RECORDS SUPPLIED: Begin

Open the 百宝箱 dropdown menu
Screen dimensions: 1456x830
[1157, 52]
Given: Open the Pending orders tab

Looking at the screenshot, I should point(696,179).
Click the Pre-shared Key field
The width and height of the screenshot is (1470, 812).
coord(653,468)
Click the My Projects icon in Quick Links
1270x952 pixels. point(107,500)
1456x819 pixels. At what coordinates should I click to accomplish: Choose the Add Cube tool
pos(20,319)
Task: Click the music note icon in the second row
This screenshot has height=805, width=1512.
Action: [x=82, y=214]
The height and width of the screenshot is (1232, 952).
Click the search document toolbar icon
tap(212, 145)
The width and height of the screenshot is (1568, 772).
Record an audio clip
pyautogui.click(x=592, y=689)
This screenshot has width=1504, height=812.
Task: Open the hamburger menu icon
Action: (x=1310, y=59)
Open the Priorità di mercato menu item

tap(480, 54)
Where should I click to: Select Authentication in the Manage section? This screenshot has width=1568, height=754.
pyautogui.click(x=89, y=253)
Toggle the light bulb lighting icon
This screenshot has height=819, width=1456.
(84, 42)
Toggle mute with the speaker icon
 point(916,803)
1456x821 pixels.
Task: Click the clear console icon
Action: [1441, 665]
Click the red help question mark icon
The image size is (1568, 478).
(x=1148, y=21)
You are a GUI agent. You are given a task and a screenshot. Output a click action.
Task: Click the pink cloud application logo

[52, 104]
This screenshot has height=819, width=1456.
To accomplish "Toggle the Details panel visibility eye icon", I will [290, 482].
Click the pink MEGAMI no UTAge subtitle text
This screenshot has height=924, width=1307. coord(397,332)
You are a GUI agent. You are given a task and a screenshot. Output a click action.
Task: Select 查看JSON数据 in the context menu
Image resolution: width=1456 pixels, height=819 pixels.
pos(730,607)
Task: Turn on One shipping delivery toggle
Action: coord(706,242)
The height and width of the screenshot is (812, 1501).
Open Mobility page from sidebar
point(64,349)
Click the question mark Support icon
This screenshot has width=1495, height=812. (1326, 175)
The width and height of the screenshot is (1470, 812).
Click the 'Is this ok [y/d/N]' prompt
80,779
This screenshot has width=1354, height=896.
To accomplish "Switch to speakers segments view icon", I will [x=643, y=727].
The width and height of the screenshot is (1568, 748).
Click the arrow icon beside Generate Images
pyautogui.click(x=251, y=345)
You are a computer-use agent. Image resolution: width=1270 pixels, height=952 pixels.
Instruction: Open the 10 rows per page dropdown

RECORDS SUPPLIED: End

HOW TO COMPLETE THIS TASK
From the first line of the data above to the line holding "Task: Click the music", reproduce each line exactly; emit no other lines.

YOUR SOLUTION
Open the 百宝箱 dropdown menu
Screen dimensions: 1456x830
[1157, 52]
Given: Open the Pending orders tab

Looking at the screenshot, I should point(696,179).
Click the Pre-shared Key field
The width and height of the screenshot is (1470, 812).
coord(653,468)
Click the My Projects icon in Quick Links
1270x952 pixels. point(107,500)
1456x819 pixels. At what coordinates should I click to accomplish: Choose the Add Cube tool
pos(20,319)
Task: Click the music note icon in the second row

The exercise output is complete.